> _How to complete this task_: Output the full listing exactly.

**** Study material

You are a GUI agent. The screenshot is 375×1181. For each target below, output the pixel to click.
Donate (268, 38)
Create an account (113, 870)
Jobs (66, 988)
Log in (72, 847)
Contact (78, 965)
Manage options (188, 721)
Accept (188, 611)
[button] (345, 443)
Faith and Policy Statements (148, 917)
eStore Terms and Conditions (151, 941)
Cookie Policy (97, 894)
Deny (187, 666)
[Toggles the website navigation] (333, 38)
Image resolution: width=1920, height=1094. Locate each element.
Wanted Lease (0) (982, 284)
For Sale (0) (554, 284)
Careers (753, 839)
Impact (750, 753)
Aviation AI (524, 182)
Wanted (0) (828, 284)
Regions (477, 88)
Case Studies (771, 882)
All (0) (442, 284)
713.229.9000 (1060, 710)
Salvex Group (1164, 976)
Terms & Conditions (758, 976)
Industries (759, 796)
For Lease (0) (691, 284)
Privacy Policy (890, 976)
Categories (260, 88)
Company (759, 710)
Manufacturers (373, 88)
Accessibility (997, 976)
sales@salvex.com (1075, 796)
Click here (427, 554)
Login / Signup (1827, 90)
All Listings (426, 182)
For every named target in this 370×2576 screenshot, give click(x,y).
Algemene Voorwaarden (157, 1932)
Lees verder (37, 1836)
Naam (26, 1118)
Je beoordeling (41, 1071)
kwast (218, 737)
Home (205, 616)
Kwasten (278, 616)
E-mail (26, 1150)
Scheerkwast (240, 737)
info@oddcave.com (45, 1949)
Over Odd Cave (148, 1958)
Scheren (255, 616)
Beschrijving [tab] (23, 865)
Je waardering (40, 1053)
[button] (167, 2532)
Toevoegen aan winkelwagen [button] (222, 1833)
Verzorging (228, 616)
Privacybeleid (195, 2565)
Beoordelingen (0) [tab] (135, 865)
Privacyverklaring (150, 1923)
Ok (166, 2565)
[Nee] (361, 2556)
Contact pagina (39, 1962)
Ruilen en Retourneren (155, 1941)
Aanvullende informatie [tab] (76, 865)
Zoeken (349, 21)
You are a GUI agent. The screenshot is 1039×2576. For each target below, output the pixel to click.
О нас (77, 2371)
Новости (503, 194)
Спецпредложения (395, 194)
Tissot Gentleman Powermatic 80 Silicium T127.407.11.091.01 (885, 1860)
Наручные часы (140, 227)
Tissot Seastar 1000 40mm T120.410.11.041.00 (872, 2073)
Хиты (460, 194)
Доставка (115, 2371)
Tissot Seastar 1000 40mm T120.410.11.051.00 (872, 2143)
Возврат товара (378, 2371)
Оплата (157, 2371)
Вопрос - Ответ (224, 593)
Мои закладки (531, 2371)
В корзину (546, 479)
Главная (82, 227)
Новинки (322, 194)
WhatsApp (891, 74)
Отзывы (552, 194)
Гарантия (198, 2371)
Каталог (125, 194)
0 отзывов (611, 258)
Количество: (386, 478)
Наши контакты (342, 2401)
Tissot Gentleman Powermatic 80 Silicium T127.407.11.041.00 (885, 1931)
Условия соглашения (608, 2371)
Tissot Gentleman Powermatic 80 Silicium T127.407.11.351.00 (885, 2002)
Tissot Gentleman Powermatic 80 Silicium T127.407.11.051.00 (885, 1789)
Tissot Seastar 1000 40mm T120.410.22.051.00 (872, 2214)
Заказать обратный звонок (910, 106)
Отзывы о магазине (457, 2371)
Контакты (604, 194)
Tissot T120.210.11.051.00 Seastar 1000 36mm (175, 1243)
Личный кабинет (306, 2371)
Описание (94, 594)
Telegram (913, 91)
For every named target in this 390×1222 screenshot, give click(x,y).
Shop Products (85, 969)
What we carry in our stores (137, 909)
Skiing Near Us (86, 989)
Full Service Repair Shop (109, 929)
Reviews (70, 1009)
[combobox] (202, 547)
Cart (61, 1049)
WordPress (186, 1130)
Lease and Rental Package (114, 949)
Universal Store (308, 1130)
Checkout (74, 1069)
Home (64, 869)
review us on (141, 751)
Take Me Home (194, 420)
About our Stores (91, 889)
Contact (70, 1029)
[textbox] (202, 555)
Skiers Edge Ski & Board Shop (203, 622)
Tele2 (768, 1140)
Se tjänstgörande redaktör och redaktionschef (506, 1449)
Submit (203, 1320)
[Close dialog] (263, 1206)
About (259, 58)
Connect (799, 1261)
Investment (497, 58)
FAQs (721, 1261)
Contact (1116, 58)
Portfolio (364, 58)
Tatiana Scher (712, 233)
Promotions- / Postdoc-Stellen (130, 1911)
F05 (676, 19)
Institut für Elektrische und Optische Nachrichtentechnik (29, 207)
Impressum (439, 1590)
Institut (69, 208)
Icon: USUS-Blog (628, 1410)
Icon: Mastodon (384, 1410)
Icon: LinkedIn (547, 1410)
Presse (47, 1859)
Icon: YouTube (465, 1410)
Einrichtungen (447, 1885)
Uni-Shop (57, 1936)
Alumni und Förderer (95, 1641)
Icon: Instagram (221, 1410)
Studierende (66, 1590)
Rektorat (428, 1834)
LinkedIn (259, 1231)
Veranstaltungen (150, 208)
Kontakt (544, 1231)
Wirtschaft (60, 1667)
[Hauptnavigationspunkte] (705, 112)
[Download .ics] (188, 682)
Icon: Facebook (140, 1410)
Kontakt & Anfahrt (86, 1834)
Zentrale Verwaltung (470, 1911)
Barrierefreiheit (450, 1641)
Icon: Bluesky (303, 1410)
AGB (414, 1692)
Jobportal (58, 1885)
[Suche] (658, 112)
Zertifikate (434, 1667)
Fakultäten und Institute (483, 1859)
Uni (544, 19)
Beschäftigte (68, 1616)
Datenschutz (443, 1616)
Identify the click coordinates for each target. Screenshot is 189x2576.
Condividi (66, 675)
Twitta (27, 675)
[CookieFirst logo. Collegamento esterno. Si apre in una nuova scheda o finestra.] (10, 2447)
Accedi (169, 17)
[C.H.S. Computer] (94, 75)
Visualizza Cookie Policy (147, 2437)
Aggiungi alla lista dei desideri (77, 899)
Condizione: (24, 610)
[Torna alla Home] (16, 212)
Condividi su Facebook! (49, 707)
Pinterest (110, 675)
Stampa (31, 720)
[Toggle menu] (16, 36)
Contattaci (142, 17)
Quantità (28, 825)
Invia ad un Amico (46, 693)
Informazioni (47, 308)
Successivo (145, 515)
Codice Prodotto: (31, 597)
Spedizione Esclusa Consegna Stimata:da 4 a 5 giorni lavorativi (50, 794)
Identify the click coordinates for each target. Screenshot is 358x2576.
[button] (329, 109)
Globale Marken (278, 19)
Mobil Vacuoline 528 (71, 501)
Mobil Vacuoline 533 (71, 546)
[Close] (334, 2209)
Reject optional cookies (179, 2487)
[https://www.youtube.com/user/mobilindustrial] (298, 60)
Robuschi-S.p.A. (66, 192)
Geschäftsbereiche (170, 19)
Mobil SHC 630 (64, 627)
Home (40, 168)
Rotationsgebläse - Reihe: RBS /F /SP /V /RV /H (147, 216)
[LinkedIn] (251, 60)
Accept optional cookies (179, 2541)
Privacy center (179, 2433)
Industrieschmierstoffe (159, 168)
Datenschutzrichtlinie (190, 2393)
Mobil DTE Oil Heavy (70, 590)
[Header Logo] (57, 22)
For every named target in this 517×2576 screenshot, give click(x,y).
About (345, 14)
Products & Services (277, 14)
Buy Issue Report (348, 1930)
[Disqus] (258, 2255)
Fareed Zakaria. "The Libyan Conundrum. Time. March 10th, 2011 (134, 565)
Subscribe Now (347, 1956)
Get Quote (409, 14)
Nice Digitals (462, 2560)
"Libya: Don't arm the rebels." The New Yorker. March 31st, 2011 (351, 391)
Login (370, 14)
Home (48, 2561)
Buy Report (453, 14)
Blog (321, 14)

********

> _Solution to the exercise_:
You are a GUI agent. The screenshot is 375×1181. For each target below, output the pixel to click.
Donate (268, 38)
Create an account (113, 870)
Jobs (66, 988)
Log in (72, 847)
Contact (78, 965)
Manage options (188, 721)
Accept (188, 611)
[button] (345, 443)
Faith and Policy Statements (148, 917)
eStore Terms and Conditions (151, 941)
Cookie Policy (97, 894)
Deny (187, 666)
[Toggles the website navigation] (333, 38)
Image resolution: width=1920, height=1094. Locate each element.
Wanted Lease (0) (982, 284)
For Sale (0) (554, 284)
Careers (753, 839)
Impact (750, 753)
Aviation AI (524, 182)
Wanted (0) (828, 284)
Regions (477, 88)
Case Studies (771, 882)
All (0) (442, 284)
713.229.9000 (1060, 710)
Salvex Group (1164, 976)
Terms & Conditions (758, 976)
Industries (759, 796)
For Lease (0) (691, 284)
Privacy Policy (890, 976)
Categories (260, 88)
Company (759, 710)
Manufacturers (373, 88)
Accessibility (997, 976)
sales@salvex.com (1075, 796)
Click here (427, 554)
Login / Signup (1827, 90)
All Listings (426, 182)
For every named target in this 370×2576 screenshot, give click(x,y).
Algemene Voorwaarden (157, 1932)
Lees verder (37, 1836)
Naam (26, 1118)
Je beoordeling (41, 1071)
kwast (218, 737)
Home (205, 616)
Kwasten (278, 616)
E-mail (26, 1150)
Scheerkwast (240, 737)
info@oddcave.com (45, 1949)
Over Odd Cave (148, 1958)
Scheren (255, 616)
Beschrijving [tab] (23, 865)
Je waardering (40, 1053)
[button] (167, 2532)
Toevoegen aan winkelwagen [button] (222, 1833)
Verzorging (228, 616)
Privacybeleid (195, 2565)
Beoordelingen (0) [tab] (135, 865)
Privacyverklaring (150, 1923)
Ok (166, 2565)
[Nee] (361, 2556)
Contact pagina (39, 1962)
Ruilen en Retourneren (155, 1941)
Aanvullende informatie [tab] (76, 865)
Zoeken (349, 21)
You are a GUI agent. The screenshot is 1039×2576. For each target below, output the pixel to click.
О нас (77, 2371)
Новости (503, 194)
Спецпредложения (395, 194)
Tissot Gentleman Powermatic 80 Silicium T127.407.11.091.01 (885, 1860)
Наручные часы (140, 227)
Tissot Seastar 1000 40mm T120.410.11.041.00 (872, 2073)
Хиты (460, 194)
Доставка (115, 2371)
Tissot Seastar 1000 40mm T120.410.11.051.00 (872, 2143)
Возврат товара (378, 2371)
Оплата (157, 2371)
Вопрос - Ответ (224, 593)
Мои закладки (531, 2371)
В корзину (546, 479)
Главная (82, 227)
Новинки (322, 194)
WhatsApp (891, 74)
Отзывы (552, 194)
Гарантия (198, 2371)
Каталог (125, 194)
0 отзывов (611, 258)
Количество: (386, 478)
Наши контакты (342, 2401)
Tissot Gentleman Powermatic 80 Silicium T127.407.11.041.00 (885, 1931)
Условия соглашения (608, 2371)
Tissot Gentleman Powermatic 80 Silicium T127.407.11.351.00 (885, 2002)
Tissot Gentleman Powermatic 80 Silicium T127.407.11.051.00 (885, 1789)
Tissot Seastar 1000 40mm T120.410.22.051.00 (872, 2214)
Заказать обратный звонок (910, 106)
Отзывы о магазине (457, 2371)
Контакты (604, 194)
Tissot T120.210.11.051.00 Seastar 1000 36mm (175, 1243)
Личный кабинет (306, 2371)
Описание (94, 594)
Telegram (913, 91)
For every named target in this 390×1222 screenshot, give click(x,y).
Shop Products (85, 969)
What we carry in our stores (137, 909)
Skiing Near Us (86, 989)
Full Service Repair Shop (109, 929)
Reviews (70, 1009)
[combobox] (202, 547)
Cart (61, 1049)
WordPress (186, 1130)
Lease and Rental Package (114, 949)
Universal Store (308, 1130)
Checkout (74, 1069)
Home (64, 869)
review us on (141, 751)
Take Me Home (194, 420)
About our Stores (91, 889)
Contact (70, 1029)
[textbox] (202, 555)
Skiers Edge Ski & Board Shop (203, 622)
Tele2 (768, 1140)
Se tjänstgörande redaktör och redaktionschef (506, 1449)
Submit (203, 1320)
[Close dialog] (263, 1206)
About (259, 58)
Connect (799, 1261)
Investment (497, 58)
FAQs (721, 1261)
Contact (1116, 58)
Portfolio (364, 58)
Tatiana Scher (712, 233)
Promotions- / Postdoc-Stellen (130, 1911)
F05 (676, 19)
Institut für Elektrische und Optische Nachrichtentechnik (29, 207)
Impressum (439, 1590)
Institut (69, 208)
Icon: USUS-Blog (628, 1410)
Icon: Mastodon (384, 1410)
Icon: LinkedIn (547, 1410)
Presse (47, 1859)
Icon: YouTube (465, 1410)
Einrichtungen (447, 1885)
Uni-Shop (57, 1936)
Alumni und Förderer (95, 1641)
Icon: Instagram (221, 1410)
Studierende (66, 1590)
Rektorat (428, 1834)
LinkedIn (259, 1231)
Veranstaltungen (150, 208)
Kontakt (544, 1231)
Wirtschaft (60, 1667)
[Hauptnavigationspunkte] (705, 112)
[Download .ics] (188, 682)
Icon: Facebook (140, 1410)
Kontakt & Anfahrt (86, 1834)
Zentrale Verwaltung (470, 1911)
Barrierefreiheit (450, 1641)
Icon: Bluesky (303, 1410)
AGB (414, 1692)
Jobportal (58, 1885)
[Suche] (658, 112)
Zertifikate (434, 1667)
Fakultäten und Institute (483, 1859)
Uni (544, 19)
Beschäftigte (68, 1616)
Datenschutz (443, 1616)
Identify the click coordinates for each target. Screenshot is 189x2576.
Condividi (66, 675)
Twitta (27, 675)
[CookieFirst logo. Collegamento esterno. Si apre in una nuova scheda o finestra.] (10, 2447)
Accedi (169, 17)
[C.H.S. Computer] (94, 75)
Visualizza Cookie Policy (147, 2437)
Aggiungi alla lista dei desideri (77, 899)
Condizione: (24, 610)
[Torna alla Home] (16, 212)
Condividi su Facebook! (49, 707)
Pinterest (110, 675)
Stampa (31, 720)
[Toggle menu] (16, 36)
Contattaci (142, 17)
Quantità (28, 825)
Invia ad un Amico (46, 693)
Informazioni (47, 308)
Successivo (145, 515)
Codice Prodotto: (31, 597)
Spedizione Esclusa Consegna Stimata:da 4 a 5 giorni lavorativi (50, 794)
Identify the click coordinates for each target. Screenshot is 358x2576.
[button] (329, 109)
Globale Marken (278, 19)
Mobil Vacuoline 528 (71, 501)
Mobil Vacuoline 533 (71, 546)
[Close] (334, 2209)
Reject optional cookies (179, 2487)
[https://www.youtube.com/user/mobilindustrial] (298, 60)
Robuschi-S.p.A. (66, 192)
Geschäftsbereiche (170, 19)
Mobil SHC 630 (64, 627)
Home (40, 168)
Rotationsgebläse - Reihe: RBS /F /SP /V /RV /H (147, 216)
[LinkedIn] (251, 60)
Accept optional cookies (179, 2541)
Privacy center (179, 2433)
Industrieschmierstoffe (159, 168)
Datenschutzrichtlinie (190, 2393)
Mobil DTE Oil Heavy (70, 590)
[Header Logo] (57, 22)
For every named target in this 517×2576 screenshot, give click(x,y).
About (345, 14)
Products & Services (277, 14)
Buy Issue Report (348, 1930)
[Disqus] (258, 2255)
Fareed Zakaria. "The Libyan Conundrum. Time. March 10th, 2011 (134, 565)
Subscribe Now (347, 1956)
Get Quote (409, 14)
Nice Digitals (462, 2560)
"Libya: Don't arm the rebels." The New Yorker. March 31st, 2011 (351, 391)
Login (370, 14)
Home (48, 2561)
Buy Report (453, 14)
Blog (321, 14)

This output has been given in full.